SelectorInferred ScheduleTypeMeaning
runAtScheduleType.OnceMaterialize one run at a specific Date.
everyScheduleType.IntervalMaterialize recurring runs on a duration cadence.
cronScheduleType.CronMaterialize recurring runs from a cron expression.

Shared schedule authoring fields are id, optional queue, optional enabled, and optional or required static payload depending on the task schema. Schedule queues must match the runtime queue registry. Static payloads validate synchronously at task registration and again before materialization.

ScheduleType

EnumValueMeaning
ScheduleType.CroncronMaterialize runs from a cron expression.
ScheduleType.IntervalintervalMaterialize runs on a fixed duration cadence.
ScheduleType.OnceonceMaterialize one run at a specific time.

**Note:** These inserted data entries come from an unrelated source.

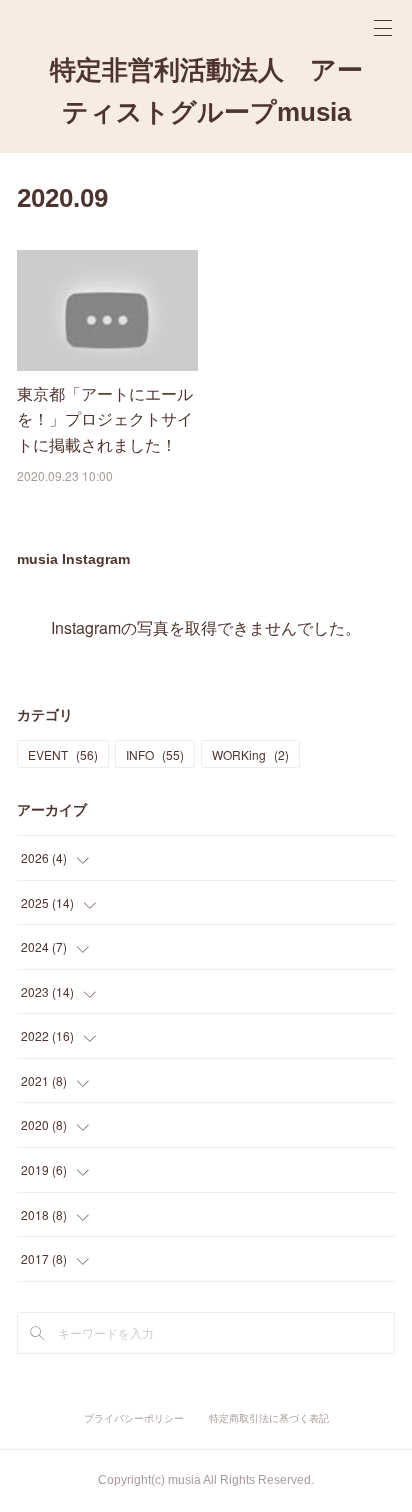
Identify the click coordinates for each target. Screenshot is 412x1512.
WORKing (250, 754)
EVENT (63, 754)
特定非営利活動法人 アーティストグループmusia (206, 91)
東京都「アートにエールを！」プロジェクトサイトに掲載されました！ (105, 419)
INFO (155, 754)
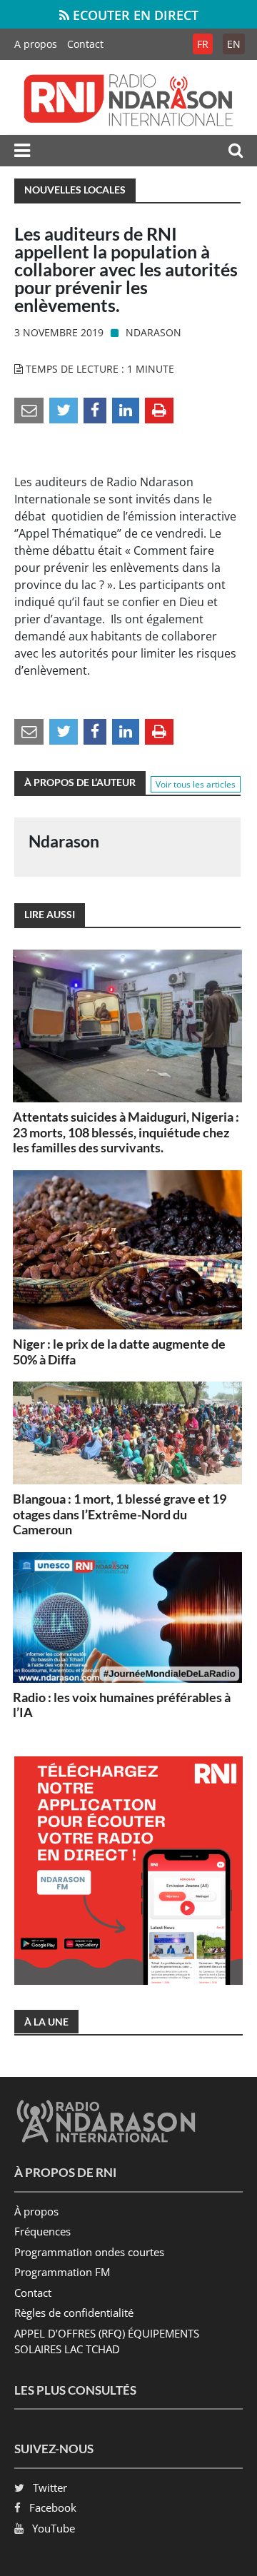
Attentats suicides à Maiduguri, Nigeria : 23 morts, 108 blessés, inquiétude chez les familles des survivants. (126, 1132)
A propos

Lower-level ScheduleDefinition records use this discriminant after core normalizes task-colocated schedules.

Interval schedules anchor to Unix epoch unless startsAt is supplied. endsAt caps the latest eligible interval boundary. Cron schedules use the supplied timeZone when present. Each maintenance pass materializes at most one latest due occurrence per schedule; missed intermediate boundaries are not backfilled in the same tick.

ScheduleOccurrenceStatus

EnumValueMeaning
ScheduleOccurrenceStatus.ClaimedclaimedA scheduler owns the occurrence and may be creating or recovering its run.
ScheduleOccurrenceStatus.CompletedcompletedThe occurrence has recorded the run ids it produced.

Occurrence ids are deterministic for environment + scheduleId + fireAt. If a scheduler creates the run and crashes before completion, another materializer can reclaim the occurrence after claim expiry, recover the already-created scheduled run, and complete the occurrence with that run id.

DurationUnit

EnumValueMeaning
DurationUnit.DaydDay unit for duration strings.
DurationUnit.HourhHour unit for duration strings.
DurationUnit.MillisecondmsMillisecond unit for duration strings.
DurationUnit.MinutemMinute unit for duration strings.
DurationUnit.SecondsSecond unit for duration strings.

Duration strings look like 500ms, 0.5s, 30s, 5m, 2h, or 7d. Durations must include a unit, be no longer than 100 characters, and resolve to positive whole safe-integer milliseconds.

Use durationSchema or createDurationSchema(message) at boundaries; read .duration for the public string and .milliseconds for executable time math. Duration strings appear in retry backoff, release delay, idempotency TTLs, interval schedules, worker lease options, dispatch timeouts, maintenance claim durations, and pruning filters.